Li Li's Journeys

It's happy hour, the alcohol is flowing. It's time to pull up a tankard of ale, bottle of wine for the ladies and regail tales of heroism and grandeur.

Topic/Postby Tormeron » 29 Nov 2012, 12:29

Part 6 of 11
Entry Six: The Valley of the Four Winds
During the weeks Uncle Chen and I explored the Jade Forest, I started feeling like a total stranger with no real connection to Pandaria. Sure, my ancestors had come from these lands, but that was generations ago. Although I ran across a few hozen (bigger and even crazier than the ones back home), almost everything else on the continent was so different from what I knew.

Well, that was all before I visited the Valley of the Four Winds. It was a home away from home, only on a much larger scale. The valley—considered the breadbasket of Pandaria—was covered with giant tracts of farmland that made the Rows on the Wandering Isle look like a tiny garden. I bet one harvest of the valley's crops could feed every pandaren in Mandori Village—even a fatso like Uncle Chen—for a lifetime.

I could fill this whole journal with the incredible things I saw in the valley, from the roaring Huangtze Falls to the magical Pools of Purity. But it wasn't the new stuff that really caught my attention; it was the familiar stuff that I never expected to find in a place so far from my home.

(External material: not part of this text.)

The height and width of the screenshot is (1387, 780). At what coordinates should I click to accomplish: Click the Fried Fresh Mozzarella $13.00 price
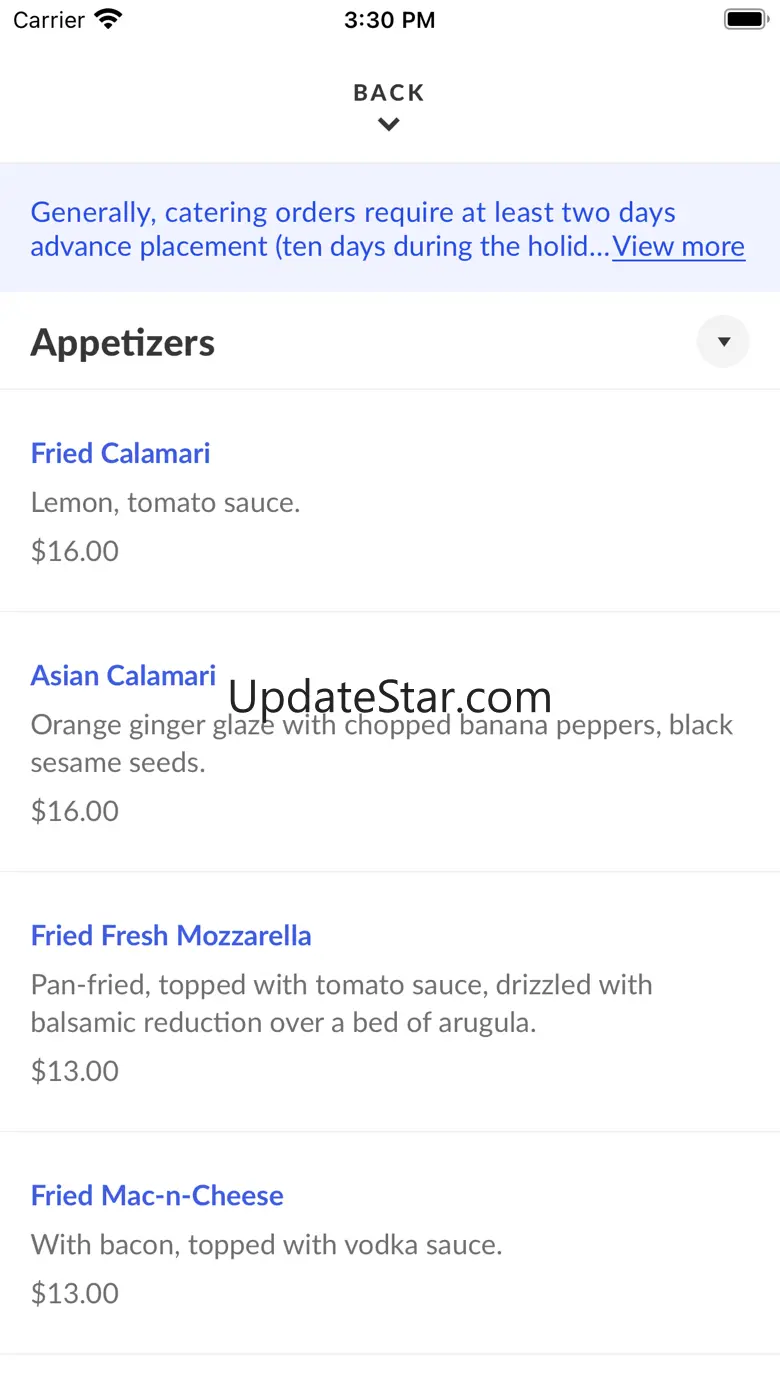point(75,1071)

These discoveries started as Uncle Chen and I were exploring the valley alongside heroes from other lands of Azeroth, travelers just like us. Running into outsiders wasn't that big of a surprise. My uncle told me he'd crossed paths with a couple members of the Horde and the Alliance a few weeks back (I'd been asleep at the time). It turned out that the two factions had landed in the Jade Forest and caused all sorts of trouble. They'd even dragged some of the locals into their conflict, such as the hozen and a race of fish folk called the jinyu. Luckily, Uncle Chen and I were on our way out of the forest when that stuff was happening.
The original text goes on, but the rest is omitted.